But then the movie kicks into auto - pilot. The last third of the film is a ready-made action movie plug-in. Without giving away a single secret, I can tell you that Regis and Chance find it necessary to break into the White House. And to do this, they must traverse a forgotten series of tunnels that lead by labyrinthine twists into the White House basement. The movie does what too many thrillers do: It establishes an interesting premise, and then instead of following it, substitutes standard action cliches. Will there be water, rats, electricity, dangerous secrets, hazards, security traps, flames, explosions and gunshots in the tunnel? If you think not, you haven't seen ``The Rock'' or all the other movies that inspire this sequence.

While our heroes sharpshooter are wading through the dangerous subterranean waters, let's step back and think. They need to tell the president something. He is walled off by a conspiracy. How can they get the information to him? I can think of two answers: (1) The president's son has a personal motive for wanting his father to get the information, and has complete access to him. (2) The cop is surrounded by TV cameras every time he steps outside. He could simply blurt out the truth, since there is no need to keep it secret.

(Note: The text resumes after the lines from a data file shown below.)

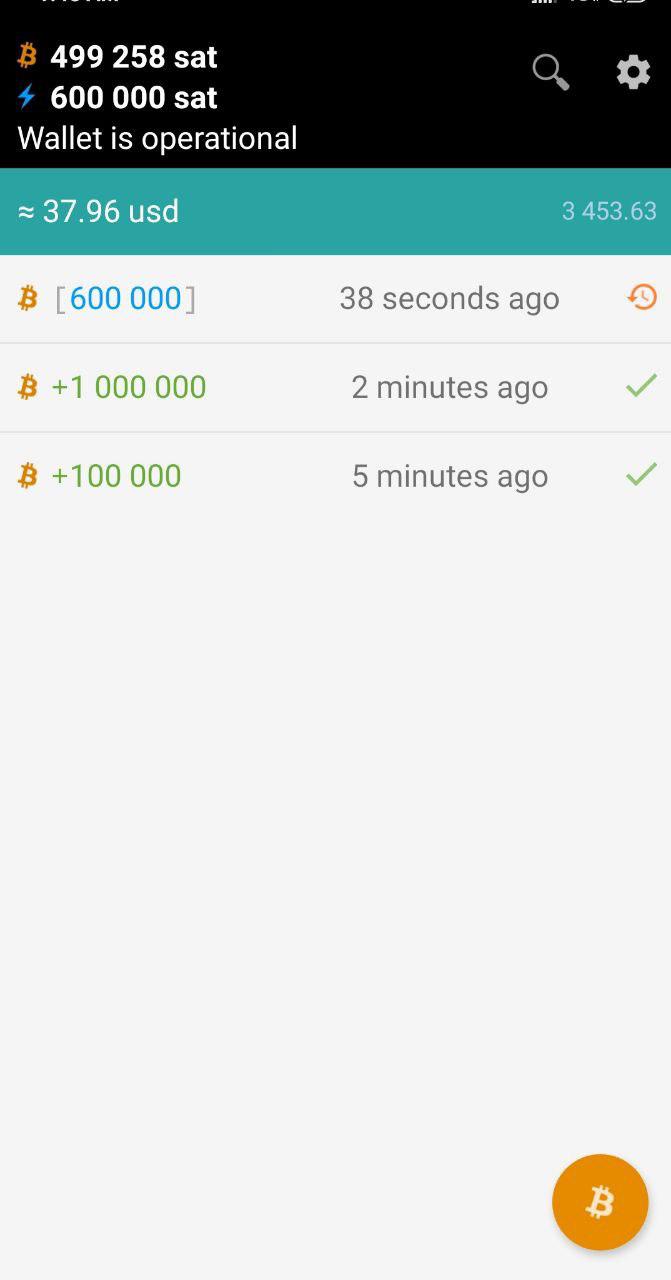Select the '2 minutes ago' timestamp
This screenshot has height=1280, width=671.
[x=449, y=387]
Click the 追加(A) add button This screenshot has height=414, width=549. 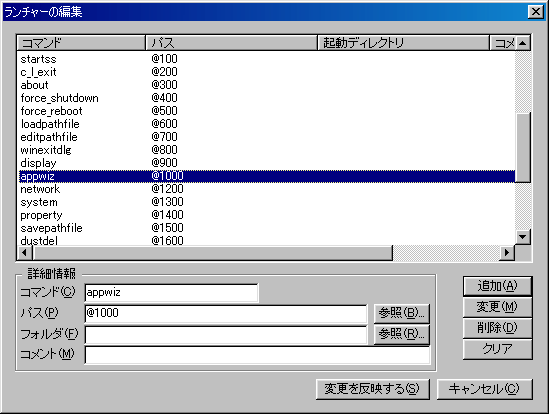(x=498, y=286)
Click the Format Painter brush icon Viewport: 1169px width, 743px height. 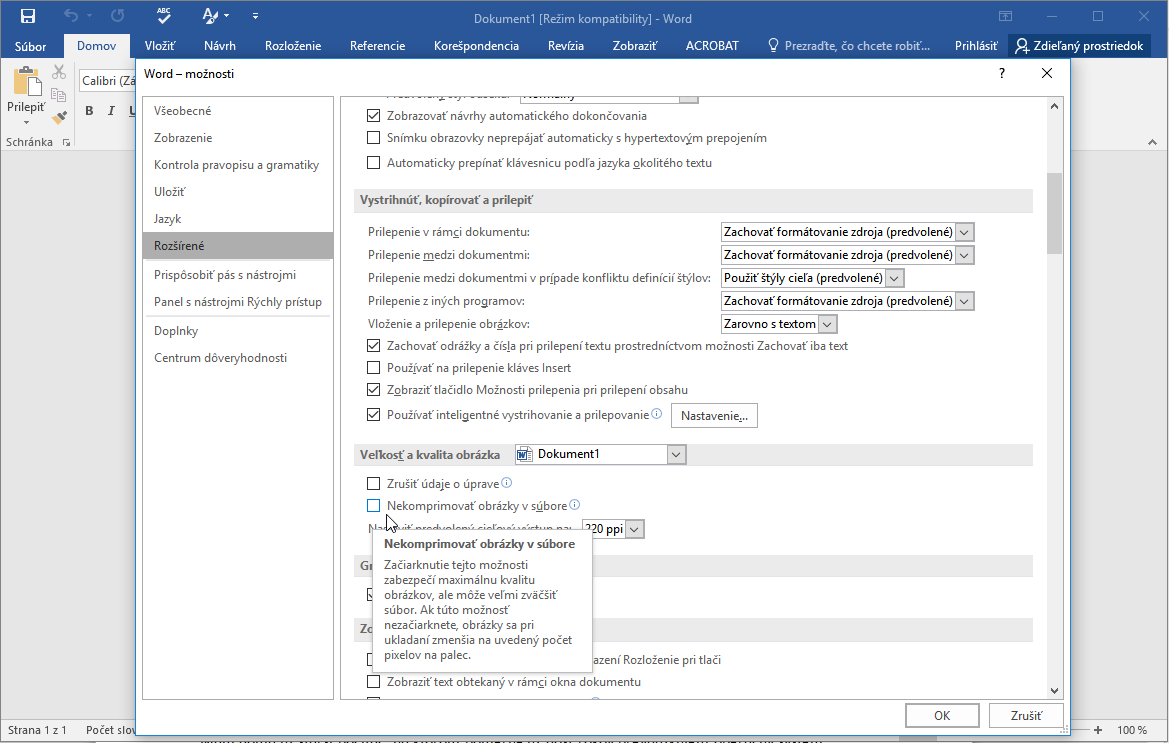[59, 117]
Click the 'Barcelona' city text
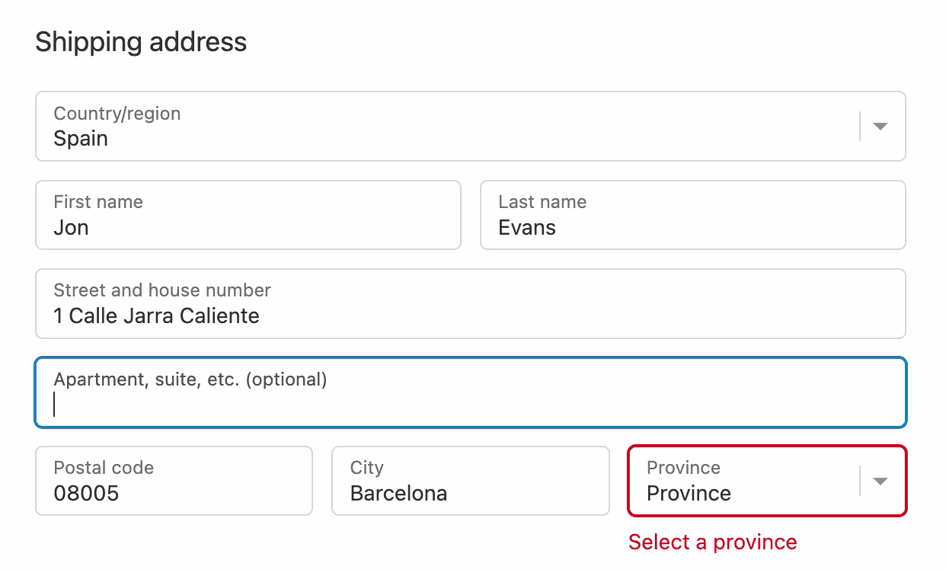This screenshot has width=946, height=570. coord(399,493)
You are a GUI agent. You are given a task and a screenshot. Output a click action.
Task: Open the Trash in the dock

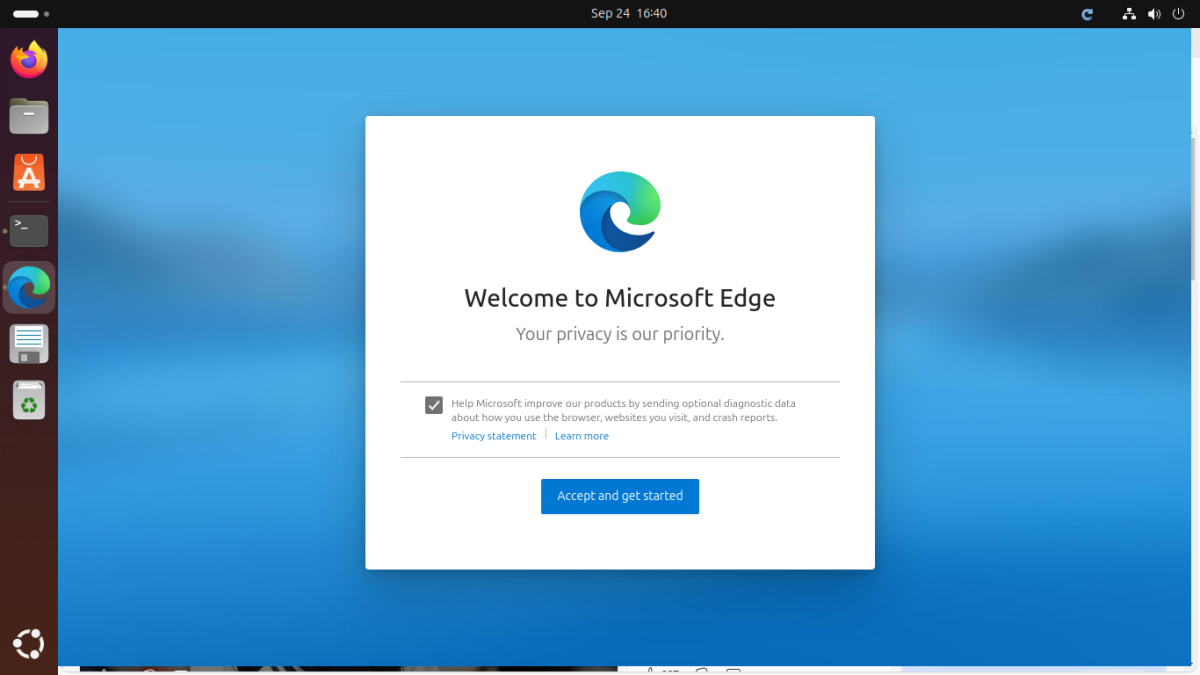[x=29, y=401]
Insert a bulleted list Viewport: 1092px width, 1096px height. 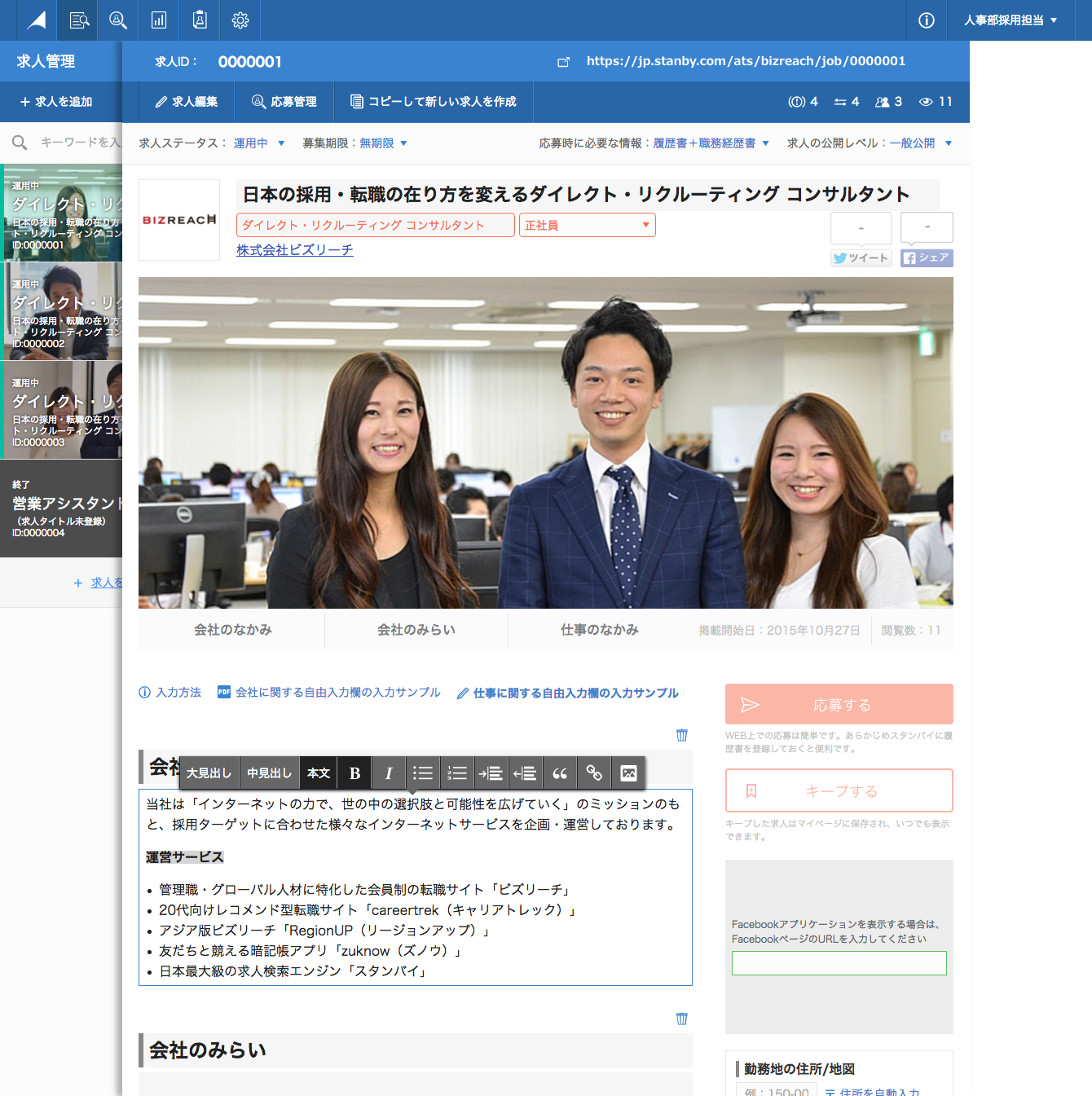point(423,773)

Neither of these alternatives would be as much fun as breaking into the White House, but they would have a better chance of success.

The fact is, the entire movie is fiction, and so if it's entertaining me, then I'm grateful. It's only when a movie stops working that I ask questions. For example, in a later scene, Regis masquerades as a janitor and pushes a cart through the White House while holding his head down and whistling tunelessly.

Doesn't he know that holding your head down and whistling tunelessly is what *all* suspicious characters do when they disguise themselves as janitors? Isn't that like wearing a neon sign saying ``Impostor?'' I'd love to see a taut, competent police procedural based on a murder in the White House_one that followed standard procedures to see how they were warped by presidential power. ``Murder at 1600'' seems to have started in that direction, before the fatal decision was made to cut out large chunks of the story in order to import weary thriller cliches. If I want to see a movie about slogging through flooded tunnels, I'll watch ``The Third Man.''

Roger Ebert

Roger Ebert was the film critic of the Chicago Sun-Times from 1967 until his death in 2013. In 1975, he won the Pulitzer Prize for distinguished criticism.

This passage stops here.